Paris-Proteste gegen Arbeitsreform: Gewerkschaften holen eine Million Menschen auf die Straße

Epoch Times15. Juni 2016 Aktualisiert: 8. Juli 2016 0:59
Die Franzosen wehren sich vehement gegen die Arbeitsreform der Regierung. Hunderttausende Menschen protestieren gegen längere Arbeitszeiten, weniger Geld, gelockerten Kündigungsschutz und den Angriff auf die starken Gewerkschaften.

In Frankreich gehen erneut hunderttausende Menschen auf die Straße, um gegen die umstrittene Arbeitsreform der französischen Regierung zu demonstrieren.

Dabei kam es am Dienstag in Paris zu schweren Ausschreitungen zwischen mehreren hunderten Demonstranten und der Polizei.

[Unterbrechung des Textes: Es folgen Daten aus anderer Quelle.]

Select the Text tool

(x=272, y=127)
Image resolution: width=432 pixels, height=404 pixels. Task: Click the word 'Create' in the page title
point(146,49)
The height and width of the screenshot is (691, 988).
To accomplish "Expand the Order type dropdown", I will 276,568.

Dies berichten verschiedene Medien übereinstimmend. Demnach gab es auch zahlreiche Verletzte. Die Polizei setzte Tränengas und Schlagstöcke ein. 

Bereits seit Monaten protestieren die Franzosen gegen das geplante Arbeitsgesetz Loi Khomri. Und ein Ende ist nicht in Sicht: Die französische Gewerkschaft CGT hat bereits angekündigt, mit über einer Million Menschen auf die Straßen der Hauptstadt zu gehen. Trotz der massiven Proteste gegen die umstrittene Reform hält der französische Präsident Hollande jedoch weiterhin daran fest. "Ich gebe nicht nach", sagte er im Mai in einem Radiointerview. Die Reformen seien überfällig. 

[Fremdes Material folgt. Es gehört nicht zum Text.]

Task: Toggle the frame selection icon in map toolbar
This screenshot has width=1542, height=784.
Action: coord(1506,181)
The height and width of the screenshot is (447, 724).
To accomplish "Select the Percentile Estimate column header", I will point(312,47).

Für die Franzosen würden die Reformen längere Arbeitszeiten für weniger Geld bedeuten. Darüber hinaus würde der Kündigungsschutz gelockert werden. Das Gesetz zielt auch auf die starken Gewerkschaften im Land ab. 

Rebellunion-Reporter berichtet vor Ort.

Ende März ist im Zuge der Demonstrationen gegen die Arbeitsrechtsreform auch die Protestbewegung "Nuit debout" entstanden. Dieser Bewegung schließen sich auch Jugendliche, Schüler und Studierende an. Seitdem versammeln sich jeden Abend hunderte Menschen auf dem Place de la République, um gegen die Regierung zu protestieren. Die Bewegung hat sich bereits auf zahlreiche französische Städte ausgebreitet.

In Frankreich herrscht seit den Terroranschlägen Ende 2015 der Ausnahmezustand. Dies räumt der Regierung weitreichende Vollmachten ein. (so)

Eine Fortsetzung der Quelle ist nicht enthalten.